DOCUMENT PASSAGE
----------------------------------------
Sunday, December 10, 2017

A Good Firing of the Wood Fired Kiln!


We fired the wood fired kiln on Tuesday of last week and it was a great relief on Friday to remove the door bricks and discover that it had been a good firing. We have had days of hot weather here, and the 10 and a quarter hours of getting to temperature had been rather arduous. I drank about 2 litres of water through the day whilst stoking, and also had several cups of tea!


People sometimes ask me "if it feels like Christmas" when I open the kiln. I was thinking about that when I opened it this time and I realised that the process of wood firing is much more like Easter. There is a real ordeal involved in the firing of a wood fired kiln. A week or so of glazing pots, packing the kiln, and chopping wood, and then the intensity of the hours of the firing itself, followed by a nearly three day wait for the kiln to cool after temperature has been reached. Removing the first bricks from the kiln door is usually done in the stillness of early morning.

My thoughts, as I removed the door bricks, were of the women arrived at the tomb early on the first Easter morning who found the stone rolled away!

Jugs
I was greatly anticipating seeing how these jugs turned out. They were made with a clay that I am testing at the moment that had showed great promise in the tiny samples that I had put in the previous firing of the wood fired kiln and in the electric kiln. The jugs were the first "real" objects that I had made with the clay, and I was anxious to see how it would cope with the realities of fire and flame and very high temperatures. Happily it performed beautifully, and the clay has a lovely warm colour where ever the fire hits it directly.





The jugs are between 6 and 7 inches high (152 - 178mm) and have a shino glaze inside.
----------------------------------------
SOURCE MATERIAL
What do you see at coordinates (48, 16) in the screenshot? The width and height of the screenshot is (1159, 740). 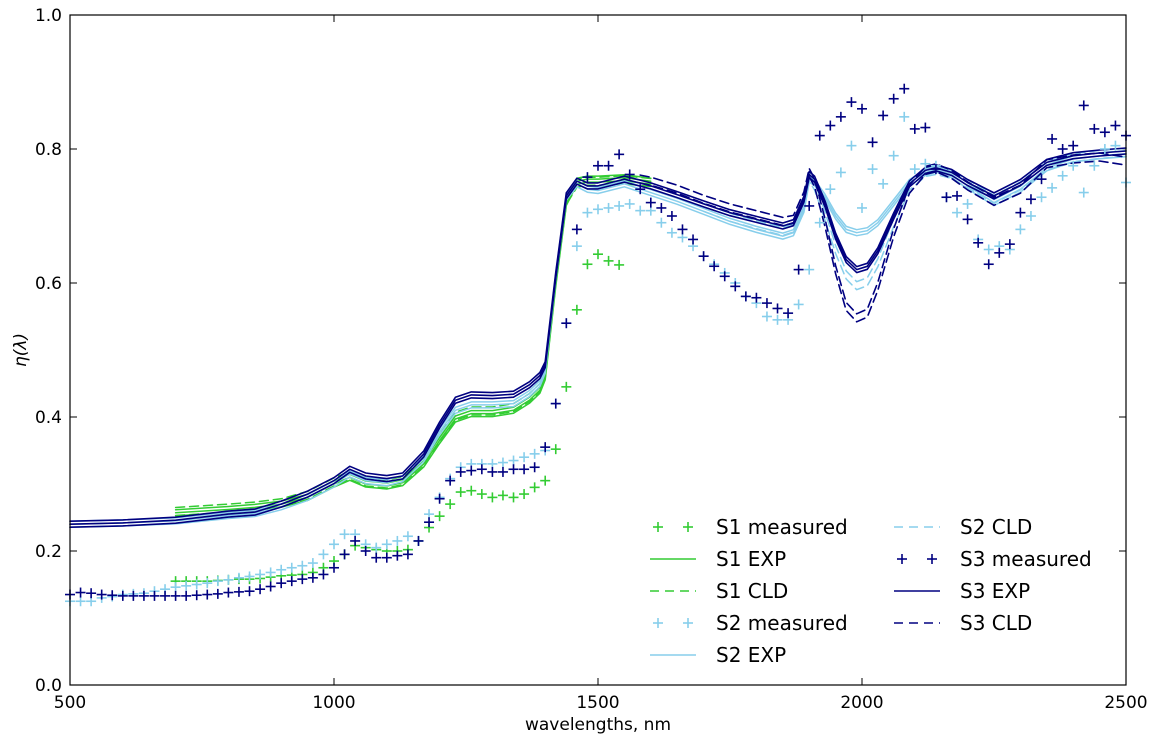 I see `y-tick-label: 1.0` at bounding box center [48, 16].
----------------------------------------
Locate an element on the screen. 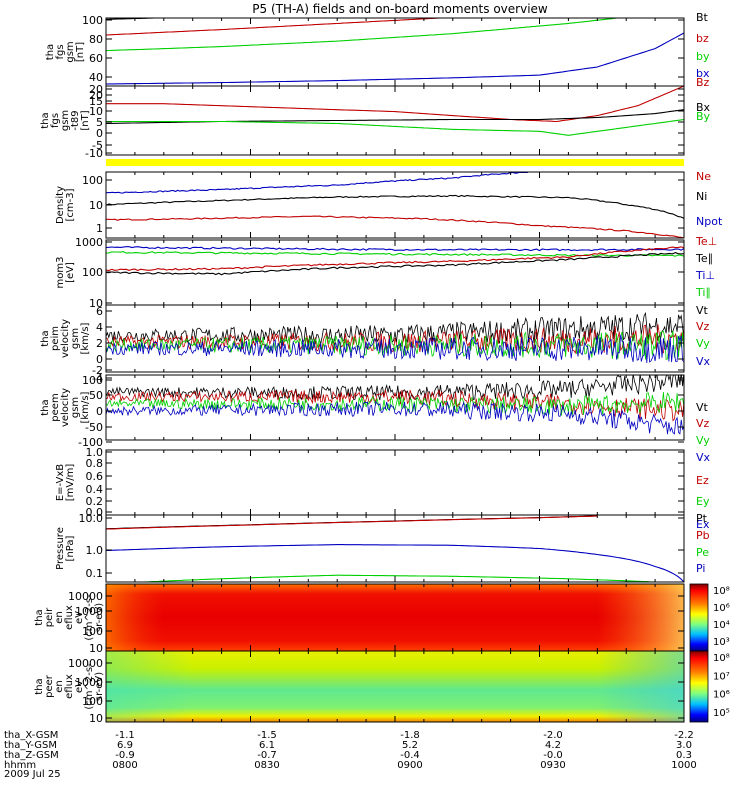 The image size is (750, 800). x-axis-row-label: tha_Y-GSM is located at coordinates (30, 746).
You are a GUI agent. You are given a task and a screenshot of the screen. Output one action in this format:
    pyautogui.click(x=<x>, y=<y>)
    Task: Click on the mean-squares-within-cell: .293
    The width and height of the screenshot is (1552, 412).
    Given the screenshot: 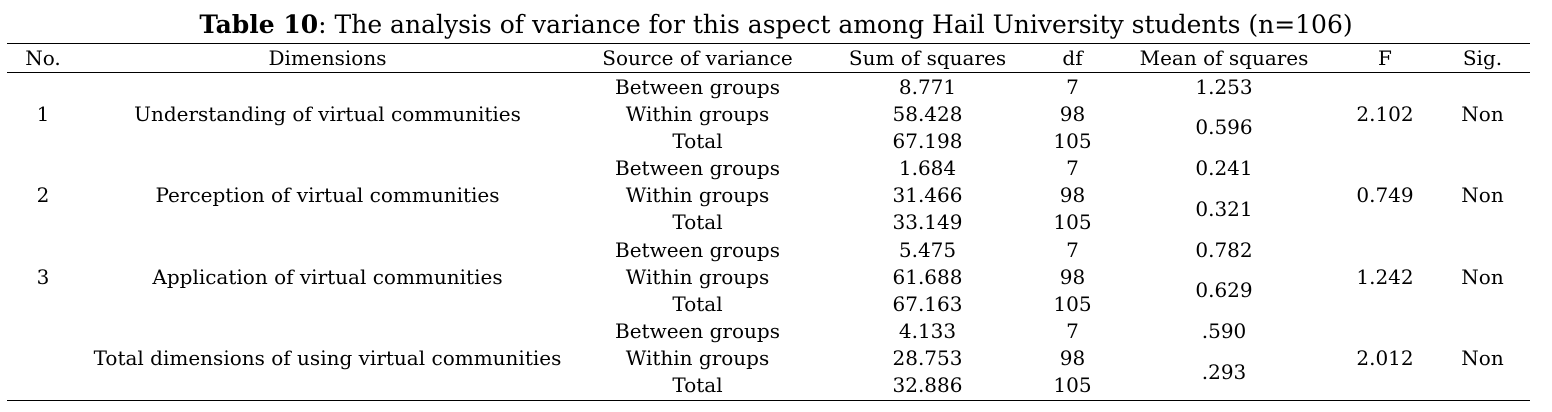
----------------------------------------
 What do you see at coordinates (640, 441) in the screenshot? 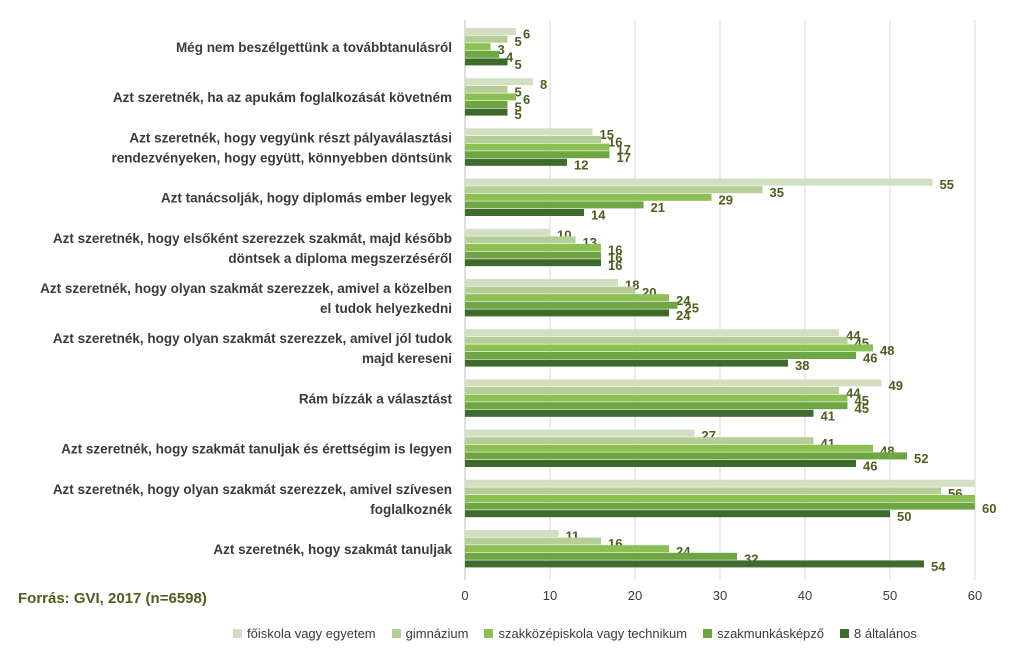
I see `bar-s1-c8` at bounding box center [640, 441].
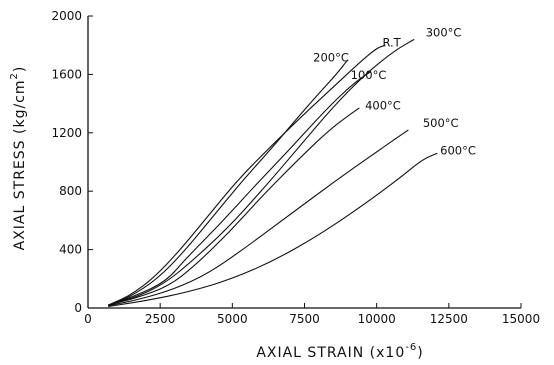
----------------------------------------
WORK INSTRUCTIONS
a: Reproduce word for word the lines of the rows between the line holding "You are a GUI" and the line holding "The width and height of the screenshot is (1552, 412).", inclusive.
b: Pick up the kiln firing post where it stops and keep writing it.
The blog post about the wood fired kiln has no connection to the rows that come after it.

RESPONSE LIST
a:
You are a GUI agent. You are given a task and a screenshot of the screen. Output one action in this format:
    pyautogui.click(x=<x>, y=<y>)
    Task: Click on the mean-squares-within-cell: .293
    The width and height of the screenshot is (1552, 412).

b:
Porcelain Bowl
I tested a rutile glaze in this porcelain bowl. The bowl had an iron bearing under glaze on the inside only. The glaze gave pretty pinks, blues, and violet shades on the outside, and an exciting waterfall of blue flecked with cream, pink and brown on the inside! The bowl measures 4 inches high by 7 1/2 inches wide (102 x 190mm)



Pouring Bowls
I made some pouring bowls, and enjoyed the playful form, with the pouring lip and eye embellishments. I tried various glaze combinations.






The pouring bowls are approximately 4 inches high by 6 in diameter (102 x 152mm).

Runny Ash Glaze
I like glazes that don't just sit still when they are fired, but sag, pool or flow. Wood ash contains silica and useful fluxes that include potash and calcium and traces of other minerals too. Ash will make a glaze all by itself if applied to a pot, but improves if other things are added to it, such as clay and feldspar. Containing just 15 percent of unwashed wood ash, this ash glaze has so many "other things" in it, that it is called a "fake ash" glaze. It is Van Guilder's "fake ash" glaze from John Britt's Cone 10 High-Fire Glazes book. Flowing over a white matt glaze as it does here, it has the look of a spreading wash of very wet watercolour.


The bowl measures 7 1/2 inches high by 9 inches wide (190 x 228mm). The ash glaze was applied to the top quarter of the bowl after the white matt glaze had been put on. I was interested to see how the ash glaze ran further where it got the most heat.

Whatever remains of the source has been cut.